What’s the answer to our ageing and vanishing workforce?

Lorraine Gregory is regional director of CECA Midlands

At the height of the COVID-19 pandemic, few would have believed that one of the biggest issues we’d face as an economy is an unemployment rate so low that we could not find the staff with the skills to fill good jobs. But that is exactly where we are.

Fears of record unemployment have been replaced by businesses up and down the country saying the same thing: a lack of people is holding them back. This is particularly acute in the construction industry, and for some of the civil engineering contractors I work with in the Midlands it is getting close to breaking point.

An ageing workforce in our sector is something that has long been warned about, and with many using the pandemic as a moment to take retirement it is starting to come home to roost. Despite many older workers taking retirement, the workforce in construction is still not getting any younger on average.

Retirees are rising

Our recently updated analysis shows that nearly a quarter of the workforce are technically within 10 years of retirement (aged over 55) and their number has increased consistently since the early 1990s.

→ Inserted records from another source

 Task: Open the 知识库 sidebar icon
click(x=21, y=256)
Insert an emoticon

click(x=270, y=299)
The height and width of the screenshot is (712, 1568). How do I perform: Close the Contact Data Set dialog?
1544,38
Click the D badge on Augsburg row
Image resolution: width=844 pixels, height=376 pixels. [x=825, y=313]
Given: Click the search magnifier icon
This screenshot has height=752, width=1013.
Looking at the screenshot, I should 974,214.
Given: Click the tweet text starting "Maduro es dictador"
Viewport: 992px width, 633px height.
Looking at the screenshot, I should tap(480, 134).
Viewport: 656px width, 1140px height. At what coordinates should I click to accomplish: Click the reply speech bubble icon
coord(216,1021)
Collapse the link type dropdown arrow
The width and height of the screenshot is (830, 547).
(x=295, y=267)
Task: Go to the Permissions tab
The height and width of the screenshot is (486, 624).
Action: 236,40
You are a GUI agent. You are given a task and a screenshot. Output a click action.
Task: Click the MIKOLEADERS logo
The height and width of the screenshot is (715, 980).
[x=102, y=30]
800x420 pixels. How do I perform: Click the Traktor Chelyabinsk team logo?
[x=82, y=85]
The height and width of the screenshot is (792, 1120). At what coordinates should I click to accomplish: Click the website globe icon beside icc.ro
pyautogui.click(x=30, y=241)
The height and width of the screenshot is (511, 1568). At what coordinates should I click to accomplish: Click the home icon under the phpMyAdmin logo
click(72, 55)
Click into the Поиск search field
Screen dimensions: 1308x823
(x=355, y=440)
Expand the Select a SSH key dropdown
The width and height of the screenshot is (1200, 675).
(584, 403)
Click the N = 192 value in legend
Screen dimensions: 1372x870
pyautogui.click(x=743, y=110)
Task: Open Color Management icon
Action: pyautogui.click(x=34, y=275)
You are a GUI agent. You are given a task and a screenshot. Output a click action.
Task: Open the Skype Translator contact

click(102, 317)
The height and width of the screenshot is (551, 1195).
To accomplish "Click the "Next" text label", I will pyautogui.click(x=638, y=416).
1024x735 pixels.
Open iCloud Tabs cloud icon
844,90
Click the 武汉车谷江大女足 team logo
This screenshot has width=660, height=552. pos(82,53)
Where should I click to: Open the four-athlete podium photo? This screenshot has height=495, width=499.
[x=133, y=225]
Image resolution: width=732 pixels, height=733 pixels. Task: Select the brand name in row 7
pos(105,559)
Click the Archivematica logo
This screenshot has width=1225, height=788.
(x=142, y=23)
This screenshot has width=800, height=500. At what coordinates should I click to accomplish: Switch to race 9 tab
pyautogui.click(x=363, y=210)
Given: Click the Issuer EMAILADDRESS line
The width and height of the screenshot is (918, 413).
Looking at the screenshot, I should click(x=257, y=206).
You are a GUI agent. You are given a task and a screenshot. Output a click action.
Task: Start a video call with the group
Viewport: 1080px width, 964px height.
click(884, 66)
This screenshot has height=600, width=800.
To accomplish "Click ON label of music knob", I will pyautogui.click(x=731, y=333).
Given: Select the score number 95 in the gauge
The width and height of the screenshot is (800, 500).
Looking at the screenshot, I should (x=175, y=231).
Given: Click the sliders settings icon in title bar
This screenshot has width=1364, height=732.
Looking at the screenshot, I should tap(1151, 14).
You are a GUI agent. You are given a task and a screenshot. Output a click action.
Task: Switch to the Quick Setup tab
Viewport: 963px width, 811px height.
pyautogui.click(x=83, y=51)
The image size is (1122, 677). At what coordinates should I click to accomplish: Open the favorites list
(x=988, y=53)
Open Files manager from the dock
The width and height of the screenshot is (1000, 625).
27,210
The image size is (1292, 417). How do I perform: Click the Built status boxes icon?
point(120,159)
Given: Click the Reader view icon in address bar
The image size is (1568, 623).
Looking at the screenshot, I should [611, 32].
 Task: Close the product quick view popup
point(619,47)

In fact, in 1990, those aged over 55 composed a little more than 10 per cent of the workforce, compared with 23 per cent in 2021. Conversely, the proportion aged 16-24 has declined from 22 per cent of the workforce to 10 per cent. It has almost been a complete reversal of fortune.

“We are going to need 10,000 more workers per year over the next five years in the Midlands alone to fill the shortfall”

The concern is that the cohort in between (those aged 25-54) is now weighted towards the older end of the spectrum.

The implications of this is that we’d expect to lose greater numbers of workers as we move forwards and there is little evidence that they are being replaced by younger workers at anywhere near the same rate.

In a nutshell, research shows we are going to need 10,000 more workers per year over the next five years in the Midlands alone to fill the shortfall. The national figure is more than 50,000 a year.

What’s the answer?

Recognising the problem is the easy bit, but what can be done to solve it? I’ve spoken to CECA Midlands members recently, and while different methods of tackling the issue have been identified, it’s clear that this is not a short-term fix and it goes beyond just the recruitment process.

The recognition that construction jobs are often found through word of mouth means that not only do people need to know the opportunities exist, but the business needs to be spoken about in high regard by its current employees, suppliers and contacts. It must therefore be doing everything it can to ensure the culture of the business reflects and aligns with the views of the current staff members, so they will speak about the business in a good light.

It is a competitive market – not just between businesses but between industries – and it is up to all of us to make sure construction is seen as a career full of opportunities. Those of us in the sector are good at telling ourselves that, but do we do enough to tell others?

I’m also seeing firms looking at attracting more women into the industry, more school leavers and those who have left the armed forces. One business I’ve spoken to is working with the prison service too.

It takes time

But it takes time, and getting people to the interview stage is still no guarantee of getting new starters through the door. One of our members made 40 job offers recently – only a quarter actually started!

At CECA Midlands, we are going to be working with companies to send STEM ambassadors into schools in the Midlands to talk specifically about construction – a pilot scheme that we intend to expand across the region.

Is there more the government can do? Always. Certainly, in the short term, we do need a solution to increasing the number of people in employment across the board to avoid industries winning and losing when it comes to recruitment.

But every sector is going to have to get better at the way it recruits, trains and retains its people. And, as an industry that innovates on a daily basis, why can’t we lead the way?